Swarbricklab-code / BrCa_cell_atlas

Data processing and analysis related code associated with the study "A single-cell and spatially resolved atlas of human breast cancers".
105 stars 47 forks source link

Identifying thresholds for cancer cell detection with medoids clustering #13

Closed RegnerM2015 closed 2 years ago

RegnerM2015 commented 2 years ago

Hi @dlroden, @johnyaku, @sunnyzwu, and @gAleryani

In the methods, the following approach was taken to identify thresholds for calling cancer cells:

Cells were plotted with respect to both their genomic instability and correlation scores. Partitioning around medoids clustering was performed using the pamk function in the R package cluster v.2.0.7-1 to choose the optimum value for k (between 2 and 4) using silhouette scores and the pam function to apply the clustering. Thresholds defining normal and neoplastic cells were set at 2 cluster s.d. to the left and 1.5 s.d. below the first cancer cluster means. For tumors where partitioning around medoids could not define more than 1 cluster, the thresholds were set at 1 s.d. to the left and 1.25 s.d. below the cluster means.

I was wondering what motivated your decision to apply partitioning in the scatter plot of genomic instability and correlation scores? The original inferCNV paper in glioblastoma used hard thresholds of 0.01 and 0.4 respectively for calling cancer cells. Based on my experience, these hard thresholds work well for samples that contain a clear population of copy number high cells and a clear population of copy number low cells in the scatter plot of genomic instability and correlation scores. However (in my experience), these hard thresholds do not work well for samples that contain only one large population, or 'blob', of cells in the scatter plot of genomic instability and correlation scores.

I was wondering if your group made similar observations, and if this motivated your decision to apply partitioning via medoids clustering to infer robust thresholds? Moreover, did you find that this partitioning approach was an improvement over the hard threshold approach?

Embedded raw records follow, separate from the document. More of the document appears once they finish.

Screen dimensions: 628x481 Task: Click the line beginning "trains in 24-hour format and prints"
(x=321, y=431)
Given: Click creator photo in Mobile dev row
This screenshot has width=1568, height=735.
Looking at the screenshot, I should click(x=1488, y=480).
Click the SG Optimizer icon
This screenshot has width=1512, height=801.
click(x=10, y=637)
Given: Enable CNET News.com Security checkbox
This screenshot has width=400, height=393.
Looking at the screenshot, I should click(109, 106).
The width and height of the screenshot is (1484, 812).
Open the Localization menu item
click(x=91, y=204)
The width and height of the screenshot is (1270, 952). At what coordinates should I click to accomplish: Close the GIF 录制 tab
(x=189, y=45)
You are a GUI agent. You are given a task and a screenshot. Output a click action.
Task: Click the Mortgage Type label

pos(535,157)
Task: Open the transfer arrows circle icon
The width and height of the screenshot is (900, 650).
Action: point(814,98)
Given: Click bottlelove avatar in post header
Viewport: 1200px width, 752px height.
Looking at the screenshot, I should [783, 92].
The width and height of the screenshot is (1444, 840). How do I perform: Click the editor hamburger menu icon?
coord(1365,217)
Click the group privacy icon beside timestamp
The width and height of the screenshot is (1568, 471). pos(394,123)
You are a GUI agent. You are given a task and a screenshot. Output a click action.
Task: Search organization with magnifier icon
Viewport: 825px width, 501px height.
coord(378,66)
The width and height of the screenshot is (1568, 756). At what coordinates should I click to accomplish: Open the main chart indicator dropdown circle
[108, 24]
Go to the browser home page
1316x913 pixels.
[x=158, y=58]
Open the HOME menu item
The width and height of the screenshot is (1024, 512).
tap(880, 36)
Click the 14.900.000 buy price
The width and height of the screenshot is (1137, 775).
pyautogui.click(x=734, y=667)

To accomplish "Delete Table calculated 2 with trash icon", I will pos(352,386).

I would think so, based on code from your inferCNV scripts:

# distinguish samples with 1 and > 1 clusters:
mono_samples <- c("CID3586", "CID3921", "CID3941", "CID3948", "CID4067", 
  "CID4290A", "CID4461", "CID4495", "CID4515", "CID4523", "CID4535", 
  "CID44041", "CID44991", "CID45171", "CID4513", "CID4398")
multi_samples <- c("CID3963", "CID4066", "CID4463", "CID4465", 
  "CID4471", "CID4530N", "CID44971")
dlroden commented 2 years ago

Hi Matt, This is correct, our breast cancer datasets tended to contain a gradient of genomic instability vs correlation scores, with some more resembling the 'blob' you describe in your data, and the range of values varied between datasets so any hard threshold set based on some of these datasets did not work for others.

The medoid partitioning method we chose, however, worked quite well for all datasets and the cells designated as neoplastic consistently had gene expression of a few key markers indicating malignancy (or normal epithelial cells), which is why we used it for the paper. Hope that helps and answers your questions. Cheers

RegnerM2015 commented 2 years ago

Thank you for your explanation! I appreciate the help.